Objectives of Webometrics Ranking of Universities
The Webometrics Ranking is a ranking system based on university web presence, visibility and web access. This ranking system measures how strongly a university is present in the web by its own web domain, sub-pages, rich files, scholarly articles etc. The central hypothesis of this approach is that web presence is a reliable indicator of the global performance and prestige of the universities and as such, is an indirect way to measure all the university missions (teaching, research, transfer).
Although the Web is universally recognized as one of the most relevant tools for scholarly communication, it is still very rare these indicators are used for the evaluation of the scientific research and the academic performance of universities. Webometric indicators are provided to show the commitment of the institutions to Web publication.
A research paper in the peer-reviewed scientific journal Scientometrics found “reasonable similarities” between the Webometrics rankings and other prominent university rankings despite using a very different set of features to determine each university’s rank. These similarities were increased when the comparison was limited solely to European universities.

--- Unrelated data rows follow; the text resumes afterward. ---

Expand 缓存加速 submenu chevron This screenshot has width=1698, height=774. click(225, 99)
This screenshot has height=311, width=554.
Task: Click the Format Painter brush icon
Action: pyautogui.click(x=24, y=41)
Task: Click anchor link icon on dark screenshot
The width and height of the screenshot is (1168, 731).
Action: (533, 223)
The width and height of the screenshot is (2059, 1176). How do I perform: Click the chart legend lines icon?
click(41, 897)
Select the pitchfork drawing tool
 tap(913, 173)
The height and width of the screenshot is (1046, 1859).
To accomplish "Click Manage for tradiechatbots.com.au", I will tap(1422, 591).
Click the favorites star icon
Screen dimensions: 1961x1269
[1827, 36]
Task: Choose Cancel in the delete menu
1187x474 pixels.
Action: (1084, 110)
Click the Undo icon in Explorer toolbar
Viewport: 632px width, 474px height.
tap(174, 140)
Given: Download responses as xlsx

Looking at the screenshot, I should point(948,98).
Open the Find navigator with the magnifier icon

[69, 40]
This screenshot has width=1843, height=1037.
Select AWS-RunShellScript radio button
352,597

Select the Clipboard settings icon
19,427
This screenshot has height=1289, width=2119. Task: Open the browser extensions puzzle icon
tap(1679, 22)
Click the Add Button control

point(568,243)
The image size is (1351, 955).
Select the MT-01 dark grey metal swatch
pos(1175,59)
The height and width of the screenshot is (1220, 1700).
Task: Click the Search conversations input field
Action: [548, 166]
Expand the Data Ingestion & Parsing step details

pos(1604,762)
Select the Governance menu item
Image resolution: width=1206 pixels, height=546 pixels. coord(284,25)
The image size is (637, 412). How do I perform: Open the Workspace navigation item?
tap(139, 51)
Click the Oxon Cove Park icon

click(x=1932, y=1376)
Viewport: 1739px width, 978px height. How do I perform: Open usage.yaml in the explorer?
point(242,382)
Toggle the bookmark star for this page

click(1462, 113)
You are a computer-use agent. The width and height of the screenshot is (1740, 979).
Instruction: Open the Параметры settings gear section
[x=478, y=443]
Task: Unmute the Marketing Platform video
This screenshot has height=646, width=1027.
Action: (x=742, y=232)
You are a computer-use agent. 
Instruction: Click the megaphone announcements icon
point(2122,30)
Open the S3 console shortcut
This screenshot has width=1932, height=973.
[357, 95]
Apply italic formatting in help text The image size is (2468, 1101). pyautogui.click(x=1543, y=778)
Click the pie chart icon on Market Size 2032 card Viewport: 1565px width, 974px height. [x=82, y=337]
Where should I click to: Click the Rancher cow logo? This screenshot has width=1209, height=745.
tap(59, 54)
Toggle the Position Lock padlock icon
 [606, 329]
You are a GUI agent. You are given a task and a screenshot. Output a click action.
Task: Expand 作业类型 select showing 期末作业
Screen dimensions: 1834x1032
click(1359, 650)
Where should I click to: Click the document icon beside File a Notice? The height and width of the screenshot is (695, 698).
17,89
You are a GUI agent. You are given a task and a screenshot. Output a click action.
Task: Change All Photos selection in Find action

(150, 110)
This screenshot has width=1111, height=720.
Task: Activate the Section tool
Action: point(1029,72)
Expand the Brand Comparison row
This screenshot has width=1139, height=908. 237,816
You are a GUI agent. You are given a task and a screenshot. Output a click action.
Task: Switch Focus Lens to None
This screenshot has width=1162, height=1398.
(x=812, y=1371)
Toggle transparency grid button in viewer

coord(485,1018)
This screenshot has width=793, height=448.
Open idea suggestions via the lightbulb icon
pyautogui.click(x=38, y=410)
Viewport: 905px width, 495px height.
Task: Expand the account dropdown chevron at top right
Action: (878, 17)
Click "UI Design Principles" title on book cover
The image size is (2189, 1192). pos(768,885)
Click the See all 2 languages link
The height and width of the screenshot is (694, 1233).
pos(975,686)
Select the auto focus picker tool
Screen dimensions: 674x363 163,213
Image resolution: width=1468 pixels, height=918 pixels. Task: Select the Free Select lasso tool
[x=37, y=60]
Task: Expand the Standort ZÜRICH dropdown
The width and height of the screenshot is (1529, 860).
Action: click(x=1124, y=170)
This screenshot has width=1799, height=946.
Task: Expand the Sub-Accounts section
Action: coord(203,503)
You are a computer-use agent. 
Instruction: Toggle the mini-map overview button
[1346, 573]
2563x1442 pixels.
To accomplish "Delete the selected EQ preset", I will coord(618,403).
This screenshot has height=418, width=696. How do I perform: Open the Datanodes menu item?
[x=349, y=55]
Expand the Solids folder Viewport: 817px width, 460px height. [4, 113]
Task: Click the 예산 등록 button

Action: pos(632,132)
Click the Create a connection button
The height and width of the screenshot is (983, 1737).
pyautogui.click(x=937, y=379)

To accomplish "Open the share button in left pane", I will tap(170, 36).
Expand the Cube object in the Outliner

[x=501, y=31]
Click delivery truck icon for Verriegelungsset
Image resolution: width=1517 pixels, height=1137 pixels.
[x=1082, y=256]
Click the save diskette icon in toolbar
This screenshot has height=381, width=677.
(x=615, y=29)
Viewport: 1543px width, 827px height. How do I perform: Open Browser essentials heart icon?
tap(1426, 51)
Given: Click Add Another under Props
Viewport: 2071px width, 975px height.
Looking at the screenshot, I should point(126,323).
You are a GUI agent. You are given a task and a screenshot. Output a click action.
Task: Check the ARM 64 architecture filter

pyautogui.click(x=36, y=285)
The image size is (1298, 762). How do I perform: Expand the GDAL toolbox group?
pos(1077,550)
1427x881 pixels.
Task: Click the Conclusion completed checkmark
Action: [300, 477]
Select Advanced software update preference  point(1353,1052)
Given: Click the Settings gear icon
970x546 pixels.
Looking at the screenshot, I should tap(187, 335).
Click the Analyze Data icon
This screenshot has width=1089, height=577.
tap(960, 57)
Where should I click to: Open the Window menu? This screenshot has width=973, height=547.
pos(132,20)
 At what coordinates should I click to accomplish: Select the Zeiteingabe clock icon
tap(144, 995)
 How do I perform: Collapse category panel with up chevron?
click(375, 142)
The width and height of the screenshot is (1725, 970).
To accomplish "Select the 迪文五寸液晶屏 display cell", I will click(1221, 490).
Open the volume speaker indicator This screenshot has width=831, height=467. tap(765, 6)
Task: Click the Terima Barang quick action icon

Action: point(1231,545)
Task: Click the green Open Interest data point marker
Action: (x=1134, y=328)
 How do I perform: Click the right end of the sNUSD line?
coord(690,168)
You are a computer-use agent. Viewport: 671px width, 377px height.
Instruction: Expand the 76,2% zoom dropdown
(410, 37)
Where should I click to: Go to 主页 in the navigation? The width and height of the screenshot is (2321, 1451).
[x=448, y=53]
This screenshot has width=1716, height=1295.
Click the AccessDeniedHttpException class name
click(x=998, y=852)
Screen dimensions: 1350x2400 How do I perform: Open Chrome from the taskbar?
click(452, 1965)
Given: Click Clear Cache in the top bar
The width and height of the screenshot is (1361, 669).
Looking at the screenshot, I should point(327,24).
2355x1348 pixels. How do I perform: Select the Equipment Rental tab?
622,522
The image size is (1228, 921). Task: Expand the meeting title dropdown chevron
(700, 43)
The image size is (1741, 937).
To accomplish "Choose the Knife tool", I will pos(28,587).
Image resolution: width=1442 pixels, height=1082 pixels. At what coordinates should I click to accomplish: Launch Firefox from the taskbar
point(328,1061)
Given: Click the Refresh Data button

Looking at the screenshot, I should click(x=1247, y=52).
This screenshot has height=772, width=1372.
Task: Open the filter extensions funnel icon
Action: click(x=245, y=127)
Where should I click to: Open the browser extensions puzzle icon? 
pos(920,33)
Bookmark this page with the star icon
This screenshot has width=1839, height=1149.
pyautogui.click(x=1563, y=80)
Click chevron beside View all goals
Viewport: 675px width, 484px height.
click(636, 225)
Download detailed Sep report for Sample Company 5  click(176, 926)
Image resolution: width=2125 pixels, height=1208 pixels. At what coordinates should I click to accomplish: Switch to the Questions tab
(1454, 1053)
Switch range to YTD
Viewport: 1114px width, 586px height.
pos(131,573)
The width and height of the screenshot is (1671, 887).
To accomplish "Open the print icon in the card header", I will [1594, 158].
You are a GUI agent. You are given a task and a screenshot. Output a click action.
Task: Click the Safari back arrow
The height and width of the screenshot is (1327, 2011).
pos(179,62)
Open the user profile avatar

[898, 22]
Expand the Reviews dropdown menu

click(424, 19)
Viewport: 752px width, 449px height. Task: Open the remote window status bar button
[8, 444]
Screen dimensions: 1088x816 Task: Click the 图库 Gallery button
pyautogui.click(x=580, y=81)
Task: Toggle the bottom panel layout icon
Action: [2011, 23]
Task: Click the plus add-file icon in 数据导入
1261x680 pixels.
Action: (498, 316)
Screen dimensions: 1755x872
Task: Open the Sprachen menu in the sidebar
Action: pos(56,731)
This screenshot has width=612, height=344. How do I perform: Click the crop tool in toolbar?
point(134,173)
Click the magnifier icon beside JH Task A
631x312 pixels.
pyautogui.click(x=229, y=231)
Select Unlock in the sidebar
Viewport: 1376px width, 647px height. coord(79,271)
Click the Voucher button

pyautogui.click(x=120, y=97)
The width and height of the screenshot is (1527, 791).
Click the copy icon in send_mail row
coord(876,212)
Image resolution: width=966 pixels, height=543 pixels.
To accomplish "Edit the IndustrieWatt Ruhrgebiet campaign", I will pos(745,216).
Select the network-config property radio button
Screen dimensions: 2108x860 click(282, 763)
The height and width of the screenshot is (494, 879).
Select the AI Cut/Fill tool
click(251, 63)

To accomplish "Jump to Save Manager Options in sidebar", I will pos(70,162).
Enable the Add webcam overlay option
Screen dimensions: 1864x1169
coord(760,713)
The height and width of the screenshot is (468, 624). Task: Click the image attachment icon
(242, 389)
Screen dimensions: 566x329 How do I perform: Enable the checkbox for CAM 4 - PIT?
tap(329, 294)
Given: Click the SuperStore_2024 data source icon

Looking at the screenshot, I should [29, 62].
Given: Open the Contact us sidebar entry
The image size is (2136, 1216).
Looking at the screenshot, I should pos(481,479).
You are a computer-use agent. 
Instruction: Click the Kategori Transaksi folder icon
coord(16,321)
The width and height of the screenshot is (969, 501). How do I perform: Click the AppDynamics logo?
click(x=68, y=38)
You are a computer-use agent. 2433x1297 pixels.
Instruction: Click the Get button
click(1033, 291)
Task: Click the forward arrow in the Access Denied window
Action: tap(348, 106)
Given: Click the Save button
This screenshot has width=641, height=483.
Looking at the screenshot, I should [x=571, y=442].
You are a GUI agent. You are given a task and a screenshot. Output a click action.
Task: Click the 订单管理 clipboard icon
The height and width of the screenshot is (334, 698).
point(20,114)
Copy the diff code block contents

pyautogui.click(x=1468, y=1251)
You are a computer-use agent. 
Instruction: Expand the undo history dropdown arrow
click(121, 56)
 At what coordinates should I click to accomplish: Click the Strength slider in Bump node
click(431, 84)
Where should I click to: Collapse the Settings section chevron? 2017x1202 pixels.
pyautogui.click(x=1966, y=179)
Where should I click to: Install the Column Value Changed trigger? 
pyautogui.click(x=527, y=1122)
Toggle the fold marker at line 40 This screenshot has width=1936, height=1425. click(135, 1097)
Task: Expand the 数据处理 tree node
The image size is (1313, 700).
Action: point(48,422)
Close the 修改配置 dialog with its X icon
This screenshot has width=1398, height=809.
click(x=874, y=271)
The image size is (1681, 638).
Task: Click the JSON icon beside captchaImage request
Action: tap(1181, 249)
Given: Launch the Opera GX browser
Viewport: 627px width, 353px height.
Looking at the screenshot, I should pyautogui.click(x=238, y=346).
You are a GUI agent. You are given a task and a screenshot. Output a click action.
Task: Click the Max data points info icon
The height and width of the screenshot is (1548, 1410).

Top universities are publishing millions of pages produced by dozens of departments and services, hundreds of research teams and thousands of scholars. Strong web presence informs of a wide variety of factors that are clearly correlated with the global quality of the institution: widespread availability of computer resources available, global internet literacy, policies promoting democracy and freedom of speech, competition for international visibility or support of open access initiatives, among others.